- **Data shown**
━━━━━━
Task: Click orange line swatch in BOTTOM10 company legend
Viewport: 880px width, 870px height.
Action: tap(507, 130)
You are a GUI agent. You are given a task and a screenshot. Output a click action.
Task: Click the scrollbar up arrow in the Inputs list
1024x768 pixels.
━━━━━━
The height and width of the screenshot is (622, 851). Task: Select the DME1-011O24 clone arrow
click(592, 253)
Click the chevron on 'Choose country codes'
━━━━━━
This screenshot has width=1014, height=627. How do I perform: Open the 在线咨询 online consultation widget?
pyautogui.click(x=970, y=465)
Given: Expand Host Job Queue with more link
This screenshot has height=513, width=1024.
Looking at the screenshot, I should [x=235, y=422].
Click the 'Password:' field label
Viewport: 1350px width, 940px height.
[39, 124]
━━━━━━
- **To do**
In the listing above, find the line with "Task: Click orange" and the line with "1024x768 pixels.", then print exactly those lines and every line between them.

- **Output**
Task: Click orange line swatch in BOTTOM10 company legend
Viewport: 880px width, 870px height.
Action: tap(507, 130)
You are a GUI agent. You are given a task and a screenshot. Output a click action.
Task: Click the scrollbar up arrow in the Inputs list
1024x768 pixels.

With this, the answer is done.